# Required work:
Gather every line of the stored dataset items that contains the word "table" and copy each one out.

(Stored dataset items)
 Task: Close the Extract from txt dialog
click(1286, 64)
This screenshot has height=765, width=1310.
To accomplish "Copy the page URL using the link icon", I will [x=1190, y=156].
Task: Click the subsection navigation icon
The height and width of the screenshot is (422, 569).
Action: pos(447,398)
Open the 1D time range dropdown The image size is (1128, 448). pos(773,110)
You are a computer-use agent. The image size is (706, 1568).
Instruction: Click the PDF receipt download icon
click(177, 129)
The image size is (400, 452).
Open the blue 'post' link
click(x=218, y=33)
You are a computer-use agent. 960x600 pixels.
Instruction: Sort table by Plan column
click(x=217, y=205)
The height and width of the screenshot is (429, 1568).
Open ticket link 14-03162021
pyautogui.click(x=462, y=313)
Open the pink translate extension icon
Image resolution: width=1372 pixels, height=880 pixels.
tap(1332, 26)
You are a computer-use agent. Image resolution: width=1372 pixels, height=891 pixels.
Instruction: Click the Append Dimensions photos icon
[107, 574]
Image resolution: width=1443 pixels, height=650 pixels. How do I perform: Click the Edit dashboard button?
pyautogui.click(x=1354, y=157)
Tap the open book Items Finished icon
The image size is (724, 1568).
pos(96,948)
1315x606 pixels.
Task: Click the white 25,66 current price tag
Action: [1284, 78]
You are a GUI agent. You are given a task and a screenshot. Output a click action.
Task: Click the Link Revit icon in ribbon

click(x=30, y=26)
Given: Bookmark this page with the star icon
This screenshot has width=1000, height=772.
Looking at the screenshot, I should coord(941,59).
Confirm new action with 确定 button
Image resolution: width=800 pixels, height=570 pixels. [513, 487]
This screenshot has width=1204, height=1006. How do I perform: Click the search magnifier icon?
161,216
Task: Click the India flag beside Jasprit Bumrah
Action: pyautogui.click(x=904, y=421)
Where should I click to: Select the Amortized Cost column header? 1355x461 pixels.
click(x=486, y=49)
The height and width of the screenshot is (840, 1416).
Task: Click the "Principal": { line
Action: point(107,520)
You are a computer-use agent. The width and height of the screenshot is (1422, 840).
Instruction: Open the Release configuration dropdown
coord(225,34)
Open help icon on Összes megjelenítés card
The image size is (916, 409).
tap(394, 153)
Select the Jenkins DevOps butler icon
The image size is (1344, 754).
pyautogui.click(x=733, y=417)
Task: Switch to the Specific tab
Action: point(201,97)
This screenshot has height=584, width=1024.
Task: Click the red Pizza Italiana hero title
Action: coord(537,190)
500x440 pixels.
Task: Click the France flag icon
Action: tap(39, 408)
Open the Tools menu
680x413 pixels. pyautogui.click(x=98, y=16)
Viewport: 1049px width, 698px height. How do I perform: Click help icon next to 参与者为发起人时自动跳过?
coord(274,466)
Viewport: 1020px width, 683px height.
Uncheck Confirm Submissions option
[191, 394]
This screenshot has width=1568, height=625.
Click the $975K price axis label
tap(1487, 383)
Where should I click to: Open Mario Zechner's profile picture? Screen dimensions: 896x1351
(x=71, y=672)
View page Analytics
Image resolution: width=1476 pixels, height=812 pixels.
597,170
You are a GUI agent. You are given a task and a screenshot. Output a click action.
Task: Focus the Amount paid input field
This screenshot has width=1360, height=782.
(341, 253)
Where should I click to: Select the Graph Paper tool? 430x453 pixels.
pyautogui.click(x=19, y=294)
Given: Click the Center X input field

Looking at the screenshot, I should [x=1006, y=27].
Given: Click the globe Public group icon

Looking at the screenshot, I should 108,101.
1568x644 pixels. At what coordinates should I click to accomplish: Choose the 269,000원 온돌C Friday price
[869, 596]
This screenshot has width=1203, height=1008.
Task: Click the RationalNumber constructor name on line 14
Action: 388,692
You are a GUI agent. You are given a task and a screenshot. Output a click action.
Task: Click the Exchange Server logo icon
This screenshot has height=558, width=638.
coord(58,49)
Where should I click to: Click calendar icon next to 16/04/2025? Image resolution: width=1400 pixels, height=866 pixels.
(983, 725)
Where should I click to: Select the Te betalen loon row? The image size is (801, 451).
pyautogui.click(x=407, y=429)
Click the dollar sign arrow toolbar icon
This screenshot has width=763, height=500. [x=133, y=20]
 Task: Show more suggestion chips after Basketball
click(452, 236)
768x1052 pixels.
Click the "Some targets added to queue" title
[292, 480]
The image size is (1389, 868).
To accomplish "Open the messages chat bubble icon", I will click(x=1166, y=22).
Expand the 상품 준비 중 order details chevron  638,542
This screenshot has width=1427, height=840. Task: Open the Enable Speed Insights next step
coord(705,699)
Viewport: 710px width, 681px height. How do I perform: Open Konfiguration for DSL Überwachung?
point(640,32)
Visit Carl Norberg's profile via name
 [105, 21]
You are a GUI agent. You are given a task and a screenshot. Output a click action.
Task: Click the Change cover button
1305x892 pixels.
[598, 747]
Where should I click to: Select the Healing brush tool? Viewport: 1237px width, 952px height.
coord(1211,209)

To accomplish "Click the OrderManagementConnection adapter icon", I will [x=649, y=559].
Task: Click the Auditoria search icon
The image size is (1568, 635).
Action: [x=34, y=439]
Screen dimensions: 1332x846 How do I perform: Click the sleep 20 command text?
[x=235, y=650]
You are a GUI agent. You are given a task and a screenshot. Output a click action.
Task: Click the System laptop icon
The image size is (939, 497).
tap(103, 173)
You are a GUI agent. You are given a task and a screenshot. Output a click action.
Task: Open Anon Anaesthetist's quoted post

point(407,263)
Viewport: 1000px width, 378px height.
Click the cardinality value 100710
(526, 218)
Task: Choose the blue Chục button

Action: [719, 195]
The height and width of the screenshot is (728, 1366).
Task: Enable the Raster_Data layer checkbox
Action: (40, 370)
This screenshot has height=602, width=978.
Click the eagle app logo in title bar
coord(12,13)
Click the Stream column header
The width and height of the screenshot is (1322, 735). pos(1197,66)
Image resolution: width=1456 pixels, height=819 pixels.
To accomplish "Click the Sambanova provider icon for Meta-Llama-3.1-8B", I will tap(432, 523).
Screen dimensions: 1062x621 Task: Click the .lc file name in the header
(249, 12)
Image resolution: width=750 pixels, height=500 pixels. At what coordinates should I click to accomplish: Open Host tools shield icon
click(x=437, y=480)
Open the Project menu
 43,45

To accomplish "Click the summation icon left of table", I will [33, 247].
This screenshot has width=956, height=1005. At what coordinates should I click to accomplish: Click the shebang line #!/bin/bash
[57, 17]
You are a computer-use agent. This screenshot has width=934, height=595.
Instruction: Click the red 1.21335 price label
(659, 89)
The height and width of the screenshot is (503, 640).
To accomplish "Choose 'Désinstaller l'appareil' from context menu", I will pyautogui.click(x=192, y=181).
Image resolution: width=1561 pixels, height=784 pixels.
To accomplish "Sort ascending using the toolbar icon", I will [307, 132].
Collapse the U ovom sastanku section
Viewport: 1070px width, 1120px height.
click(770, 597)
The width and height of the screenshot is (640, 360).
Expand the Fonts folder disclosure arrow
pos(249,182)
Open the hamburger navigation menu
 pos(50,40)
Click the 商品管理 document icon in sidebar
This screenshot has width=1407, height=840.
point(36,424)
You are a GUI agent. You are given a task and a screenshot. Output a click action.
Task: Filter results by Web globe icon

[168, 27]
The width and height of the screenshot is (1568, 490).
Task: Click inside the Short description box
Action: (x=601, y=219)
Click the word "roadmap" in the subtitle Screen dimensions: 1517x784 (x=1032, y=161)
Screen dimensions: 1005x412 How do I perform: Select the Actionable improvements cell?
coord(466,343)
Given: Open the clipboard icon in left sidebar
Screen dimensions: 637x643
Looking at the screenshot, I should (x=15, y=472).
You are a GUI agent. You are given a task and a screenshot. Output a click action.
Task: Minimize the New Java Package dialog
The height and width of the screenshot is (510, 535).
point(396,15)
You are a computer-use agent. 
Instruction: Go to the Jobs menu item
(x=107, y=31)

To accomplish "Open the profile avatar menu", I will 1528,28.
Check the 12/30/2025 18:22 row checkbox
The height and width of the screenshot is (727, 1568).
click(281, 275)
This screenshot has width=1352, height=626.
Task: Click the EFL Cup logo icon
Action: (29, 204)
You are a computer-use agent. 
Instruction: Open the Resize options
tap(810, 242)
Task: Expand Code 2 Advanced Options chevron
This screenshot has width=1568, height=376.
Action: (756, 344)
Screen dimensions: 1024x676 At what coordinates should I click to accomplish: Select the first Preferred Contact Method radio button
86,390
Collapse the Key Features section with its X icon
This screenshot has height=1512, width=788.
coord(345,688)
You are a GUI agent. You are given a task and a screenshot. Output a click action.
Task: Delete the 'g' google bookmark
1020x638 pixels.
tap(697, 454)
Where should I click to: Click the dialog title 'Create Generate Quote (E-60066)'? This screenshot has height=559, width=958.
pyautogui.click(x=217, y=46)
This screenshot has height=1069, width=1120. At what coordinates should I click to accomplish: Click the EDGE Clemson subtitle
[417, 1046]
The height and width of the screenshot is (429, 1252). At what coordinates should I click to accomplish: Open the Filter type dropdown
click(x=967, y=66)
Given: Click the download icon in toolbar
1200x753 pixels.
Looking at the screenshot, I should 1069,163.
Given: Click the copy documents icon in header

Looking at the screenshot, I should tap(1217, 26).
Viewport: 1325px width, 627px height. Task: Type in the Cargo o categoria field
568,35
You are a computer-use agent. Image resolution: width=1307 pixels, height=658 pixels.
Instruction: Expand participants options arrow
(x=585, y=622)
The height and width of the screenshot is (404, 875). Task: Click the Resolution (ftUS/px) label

# Solution for this exercise:
Instruction: Sort table by Plan column
To accomplish "Click the summation icon left of table", I will [33, 247].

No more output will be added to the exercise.